- [Written problem]: Set out every line of the records below as a numbered list, dropping any blank lines.

* Begin *

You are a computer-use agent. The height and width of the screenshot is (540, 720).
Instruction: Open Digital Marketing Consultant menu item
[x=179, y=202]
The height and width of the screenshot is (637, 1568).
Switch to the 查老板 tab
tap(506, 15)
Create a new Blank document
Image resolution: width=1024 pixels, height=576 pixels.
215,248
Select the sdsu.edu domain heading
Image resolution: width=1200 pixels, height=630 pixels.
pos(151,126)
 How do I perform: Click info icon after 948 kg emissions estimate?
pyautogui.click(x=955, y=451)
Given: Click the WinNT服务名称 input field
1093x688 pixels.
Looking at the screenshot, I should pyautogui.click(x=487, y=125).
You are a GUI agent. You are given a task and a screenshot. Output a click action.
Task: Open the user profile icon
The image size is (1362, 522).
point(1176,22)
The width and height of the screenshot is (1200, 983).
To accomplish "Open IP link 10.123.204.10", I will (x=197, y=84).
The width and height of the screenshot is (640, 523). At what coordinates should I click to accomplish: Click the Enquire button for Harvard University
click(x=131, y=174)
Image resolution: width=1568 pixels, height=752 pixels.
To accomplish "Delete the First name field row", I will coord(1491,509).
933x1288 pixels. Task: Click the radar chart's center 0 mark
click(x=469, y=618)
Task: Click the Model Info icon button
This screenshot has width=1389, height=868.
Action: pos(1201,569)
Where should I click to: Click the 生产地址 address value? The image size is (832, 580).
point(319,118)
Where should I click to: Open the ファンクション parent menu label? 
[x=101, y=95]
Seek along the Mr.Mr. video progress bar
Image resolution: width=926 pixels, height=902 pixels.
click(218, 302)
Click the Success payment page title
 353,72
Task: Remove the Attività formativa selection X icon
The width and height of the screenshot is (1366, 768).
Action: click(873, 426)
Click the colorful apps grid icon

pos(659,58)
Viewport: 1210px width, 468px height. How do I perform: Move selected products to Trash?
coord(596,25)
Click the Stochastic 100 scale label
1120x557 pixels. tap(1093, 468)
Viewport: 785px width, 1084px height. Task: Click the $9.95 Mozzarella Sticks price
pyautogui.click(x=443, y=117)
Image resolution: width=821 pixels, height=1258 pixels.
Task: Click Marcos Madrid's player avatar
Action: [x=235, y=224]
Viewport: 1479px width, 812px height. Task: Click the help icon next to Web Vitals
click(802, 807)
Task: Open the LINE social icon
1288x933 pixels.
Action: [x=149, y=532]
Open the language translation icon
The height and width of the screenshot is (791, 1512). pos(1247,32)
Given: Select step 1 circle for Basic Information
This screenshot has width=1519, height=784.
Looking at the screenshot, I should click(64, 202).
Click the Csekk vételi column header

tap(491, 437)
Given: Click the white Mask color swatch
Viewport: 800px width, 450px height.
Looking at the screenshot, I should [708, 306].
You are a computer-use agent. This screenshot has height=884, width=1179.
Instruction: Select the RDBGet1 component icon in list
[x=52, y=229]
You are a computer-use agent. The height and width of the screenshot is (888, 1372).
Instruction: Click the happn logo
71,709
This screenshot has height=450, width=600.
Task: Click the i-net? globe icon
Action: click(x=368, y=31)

* End *

- [Exercise output]:
1. You are a computer-use agent. The height and width of the screenshot is (540, 720).
2. Instruction: Open Digital Marketing Consultant menu item
3. [x=179, y=202]
4. The height and width of the screenshot is (637, 1568).
5. Switch to the 查老板 tab
6. tap(506, 15)
7. Create a new Blank document
8. Image resolution: width=1024 pixels, height=576 pixels.
9. 215,248
10. Select the sdsu.edu domain heading
11. Image resolution: width=1200 pixels, height=630 pixels.
12. pos(151,126)
13.  How do I perform: Click info icon after 948 kg emissions estimate?
14. pyautogui.click(x=955, y=451)
15. Given: Click the WinNT服务名称 input field
16. 1093x688 pixels.
17. Looking at the screenshot, I should pyautogui.click(x=487, y=125).
18. You are a GUI agent. You are given a task and a screenshot. Output a click action.
19. Task: Open the user profile icon
20. The image size is (1362, 522).
21. point(1176,22)
22. The width and height of the screenshot is (1200, 983).
23. To accomplish "Open IP link 10.123.204.10", I will (x=197, y=84).
24. The width and height of the screenshot is (640, 523). At what coordinates should I click to accomplish: Click the Enquire button for Harvard University
25. click(x=131, y=174)
26. Image resolution: width=1568 pixels, height=752 pixels.
27. To accomplish "Delete the First name field row", I will coord(1491,509).
28. 933x1288 pixels. Task: Click the radar chart's center 0 mark
29. click(x=469, y=618)
30. Task: Click the Model Info icon button
31. This screenshot has width=1389, height=868.
32. Action: pos(1201,569)
33. Where should I click to: Click the 生产地址 address value? The image size is (832, 580).
34. point(319,118)
35. Where should I click to: Open the ファンクション parent menu label? 
36. [x=101, y=95]
37. Seek along the Mr.Mr. video progress bar
38. Image resolution: width=926 pixels, height=902 pixels.
39. click(218, 302)
40. Click the Success payment page title
41.  353,72
42. Task: Remove the Attività formativa selection X icon
43. The width and height of the screenshot is (1366, 768).
44. Action: click(873, 426)
45. Click the colorful apps grid icon
46. pos(659,58)
47. Viewport: 1210px width, 468px height. How do I perform: Move selected products to Trash?
48. coord(596,25)
49. Click the Stochastic 100 scale label
50. 1120x557 pixels. tap(1093, 468)
51. Viewport: 785px width, 1084px height. Task: Click the $9.95 Mozzarella Sticks price
52. pyautogui.click(x=443, y=117)
53. Image resolution: width=821 pixels, height=1258 pixels.
54. Task: Click Marcos Madrid's player avatar
55. Action: [x=235, y=224]
56. Viewport: 1479px width, 812px height. Task: Click the help icon next to Web Vitals
57. click(802, 807)
58. Task: Open the LINE social icon
59. 1288x933 pixels.
60. Action: [x=149, y=532]
61. Open the language translation icon
62. The height and width of the screenshot is (791, 1512). pos(1247,32)
63. Given: Select step 1 circle for Basic Information
64. This screenshot has width=1519, height=784.
65. Looking at the screenshot, I should click(64, 202).
66. Click the Csekk vételi column header
67. tap(491, 437)
68. Given: Click the white Mask color swatch
69. Viewport: 800px width, 450px height.
70. Looking at the screenshot, I should [708, 306].
71. You are a computer-use agent. This screenshot has height=884, width=1179.
72. Instruction: Select the RDBGet1 component icon in list
73. [x=52, y=229]
74. You are a computer-use agent. The height and width of the screenshot is (888, 1372).
75. Instruction: Click the happn logo
76. 71,709
77. This screenshot has height=450, width=600.
78. Task: Click the i-net? globe icon
79. Action: click(x=368, y=31)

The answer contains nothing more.